■ Written exercise ■
Repeat the lines of the listing from the line holding "Given: Click the USD value $843.17 label" through the end of the listing, both ends included, and leave the pictures out of your answer.

■ Available records ■
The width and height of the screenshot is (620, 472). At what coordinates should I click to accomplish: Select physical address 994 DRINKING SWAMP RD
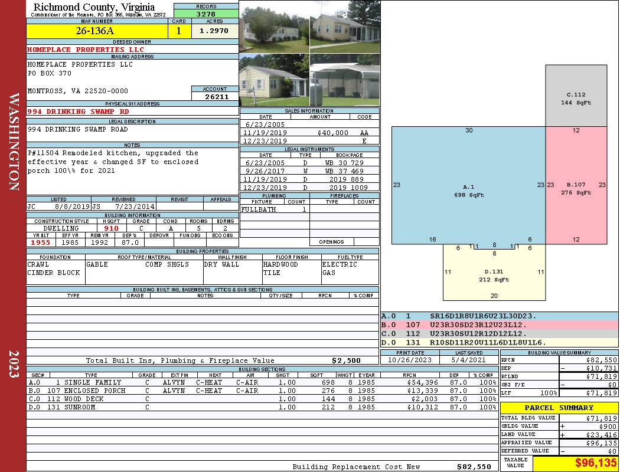pyautogui.click(x=78, y=112)
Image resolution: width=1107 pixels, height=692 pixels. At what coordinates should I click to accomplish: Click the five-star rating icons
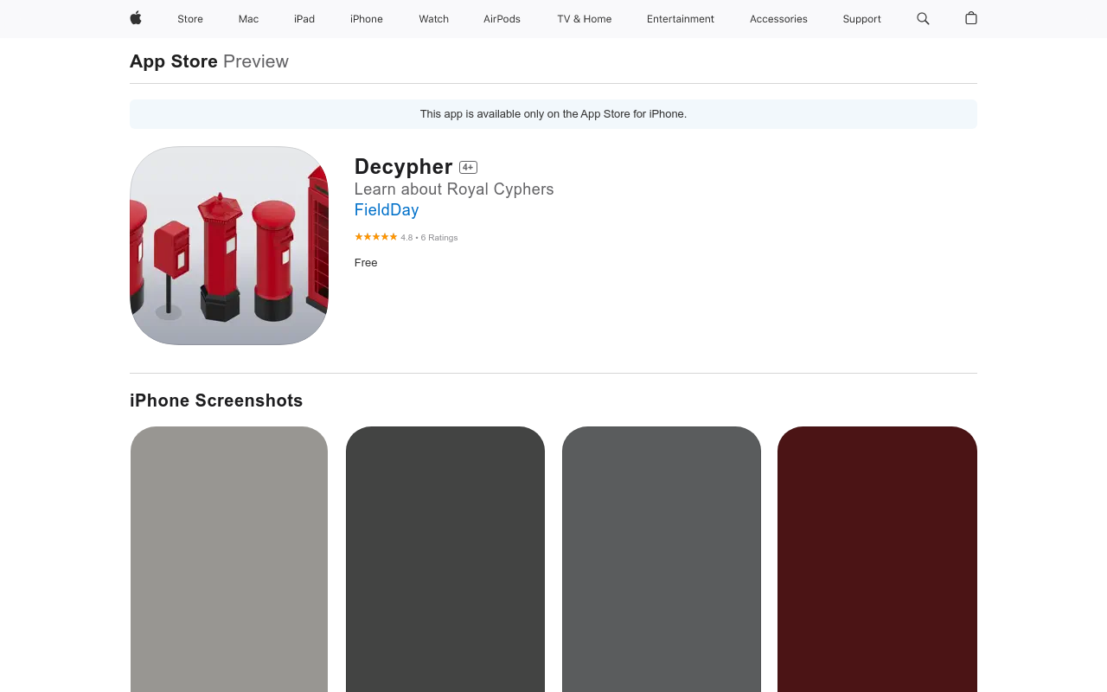point(375,237)
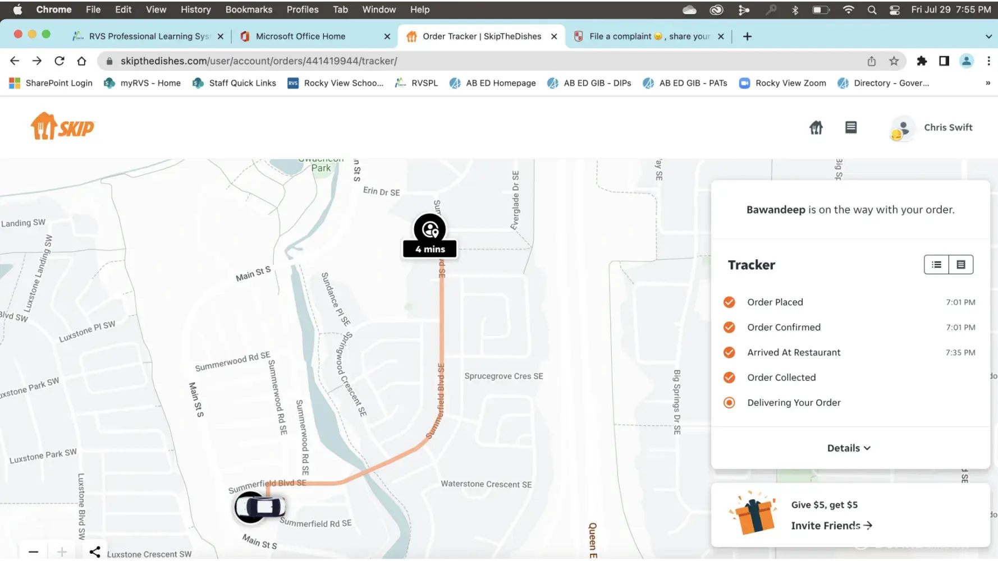This screenshot has width=998, height=561.
Task: Open Staff Quick Links bookmark
Action: point(235,83)
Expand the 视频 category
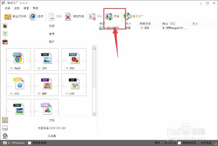The image size is (218, 146). click(x=51, y=26)
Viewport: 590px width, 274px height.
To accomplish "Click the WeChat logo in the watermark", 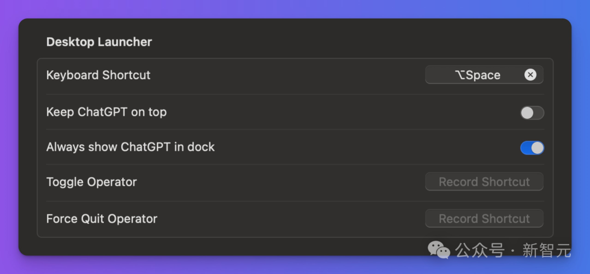I will point(439,250).
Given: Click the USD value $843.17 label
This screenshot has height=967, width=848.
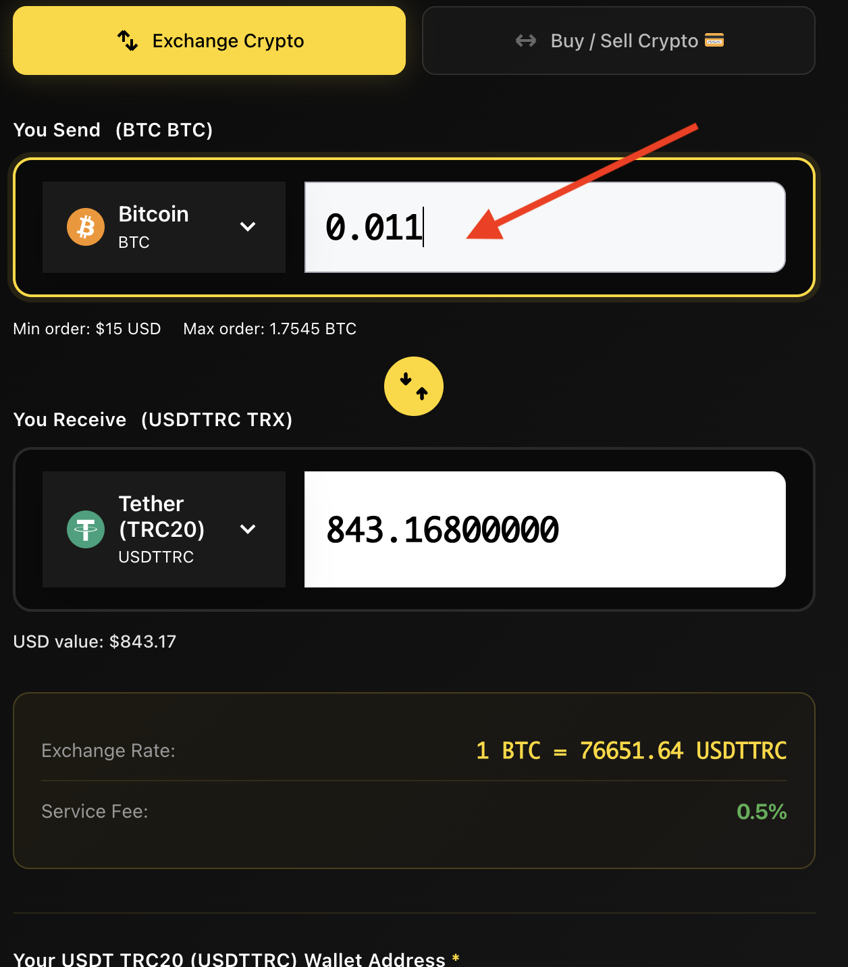Looking at the screenshot, I should (94, 642).
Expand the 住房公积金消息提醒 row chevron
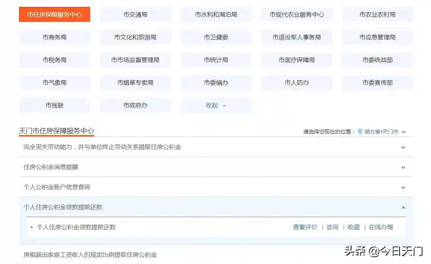The width and height of the screenshot is (431, 264). click(403, 168)
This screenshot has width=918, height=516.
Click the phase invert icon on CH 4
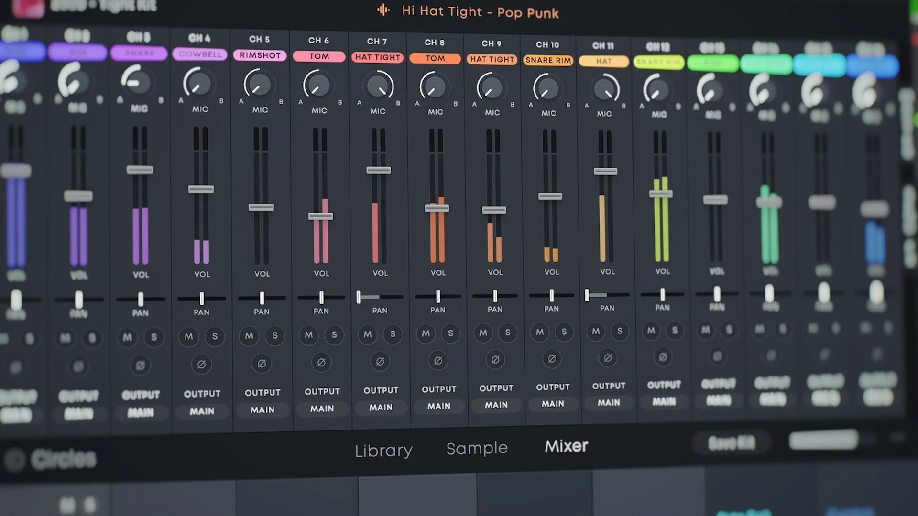tap(201, 364)
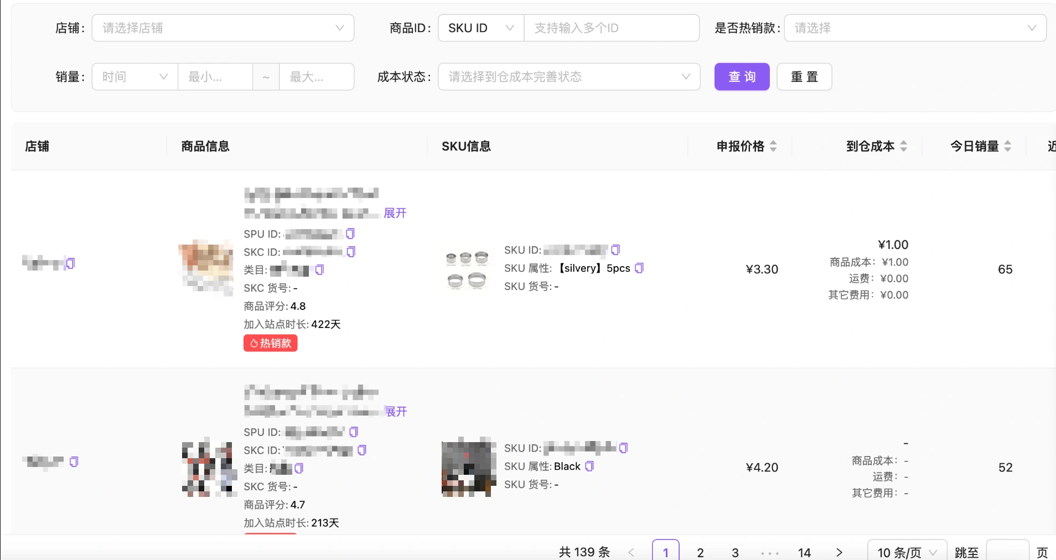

■ Task result ■
Given: Click the USD value $843.17 label
This screenshot has height=967, width=848.
Looking at the screenshot, I should (94, 642).
Expand the 住房公积金消息提醒 row chevron
The width and height of the screenshot is (431, 264). click(403, 168)
This screenshot has width=918, height=516.
Click the phase invert icon on CH 4
tap(201, 364)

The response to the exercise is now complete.